What is needed →
Starting with the line that holds "Click the flag image posted by TinaAnon27", reproduce each line through the last one of the data, exactly as written. Pictures are not copied.
(Data Opens)
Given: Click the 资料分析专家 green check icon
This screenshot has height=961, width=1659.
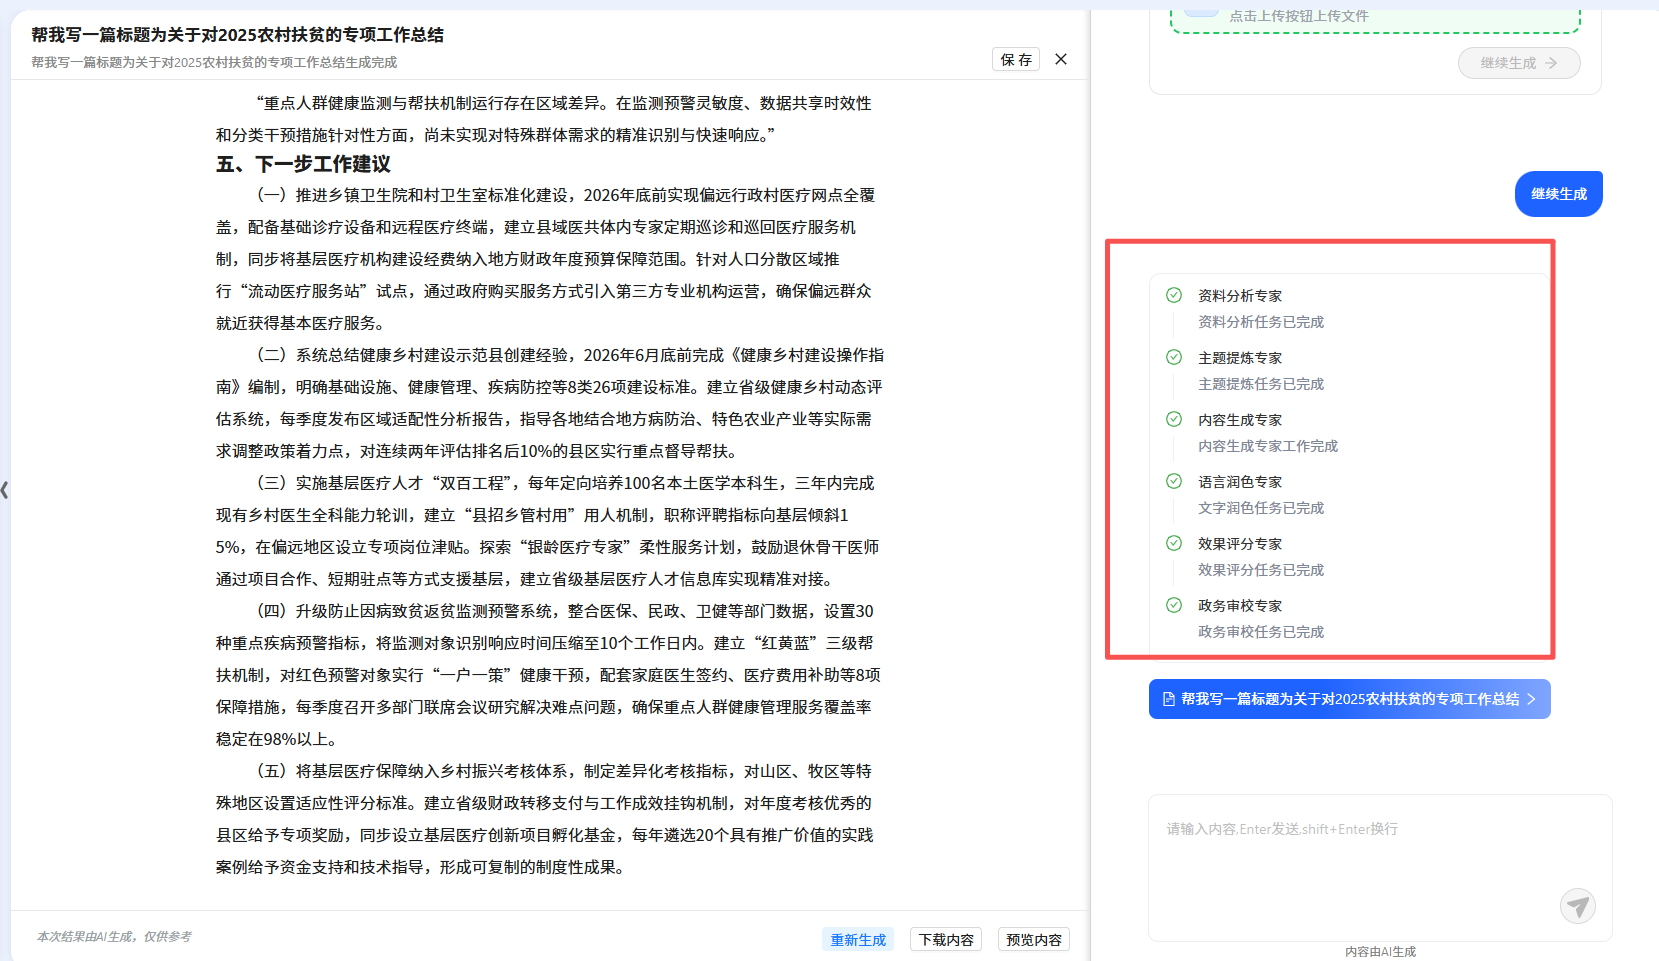Looking at the screenshot, I should (1174, 295).
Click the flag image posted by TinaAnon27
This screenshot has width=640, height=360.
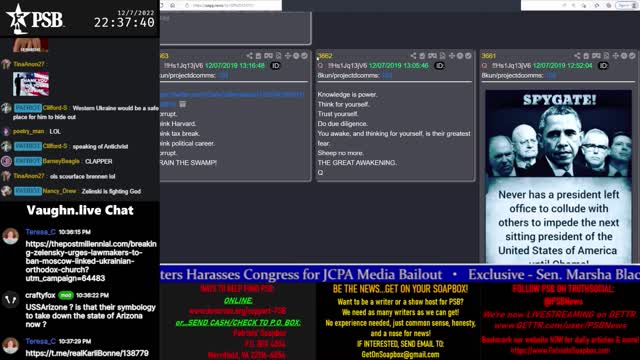click(x=31, y=84)
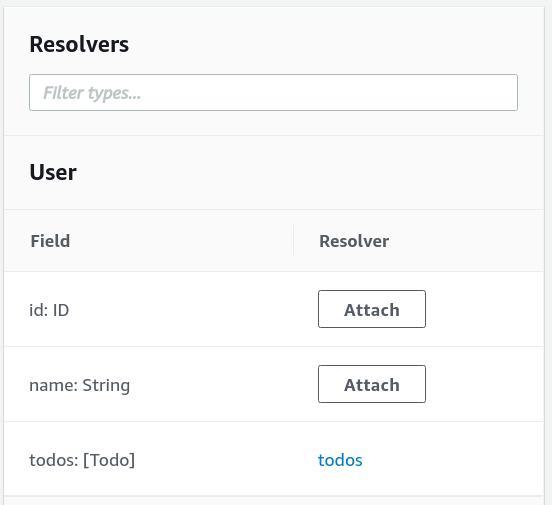Click Attach beside the name field
The width and height of the screenshot is (552, 505).
pos(372,384)
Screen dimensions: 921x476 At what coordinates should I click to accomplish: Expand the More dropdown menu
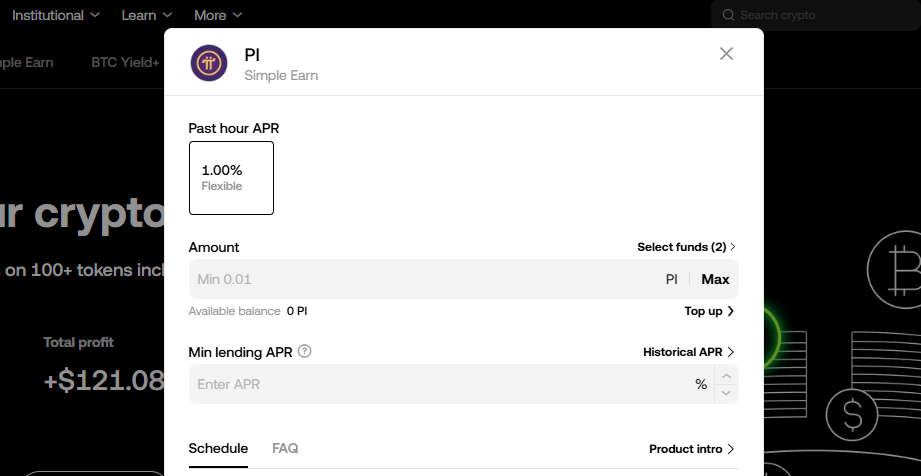click(x=218, y=15)

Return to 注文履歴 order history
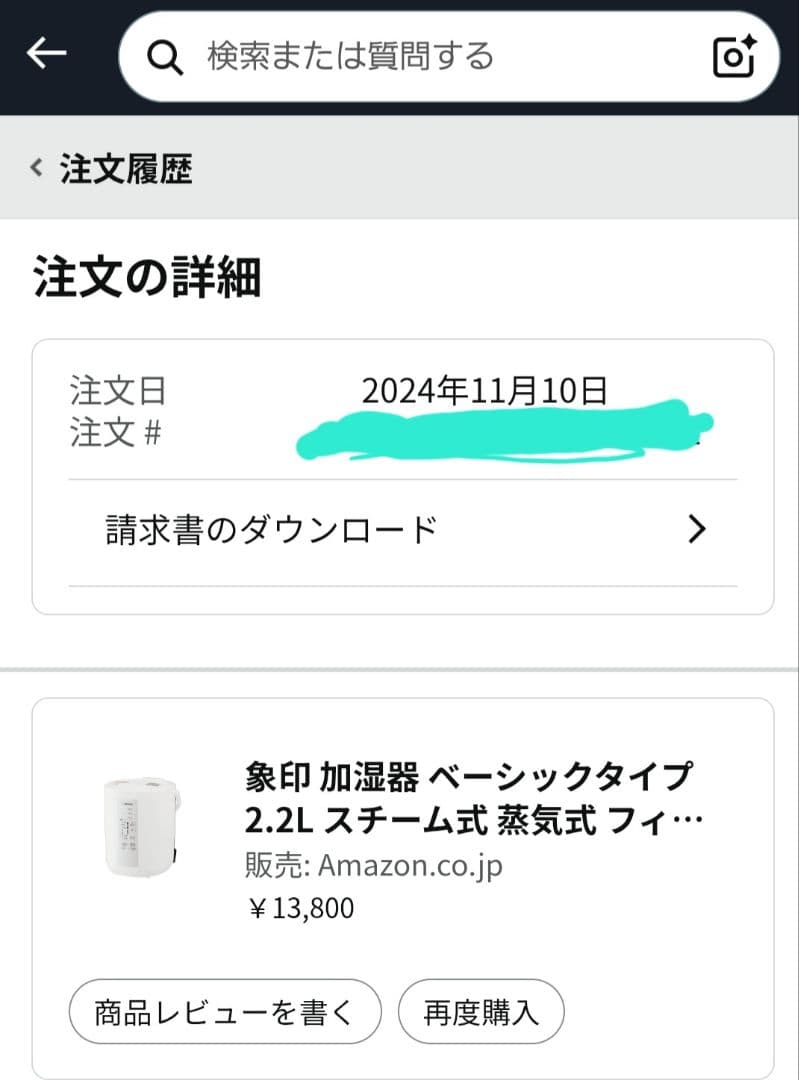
(Data Closes)
Answer for this exercise →
Click the flag image posted by TinaAnon27
This screenshot has width=640, height=360.
click(x=31, y=84)
Click Attach beside the name field
The width and height of the screenshot is (552, 505).
pos(372,384)
Screen dimensions: 921x476 At what coordinates should I click to accomplish: Expand the More dropdown menu
click(x=218, y=15)

Return to 注文履歴 order history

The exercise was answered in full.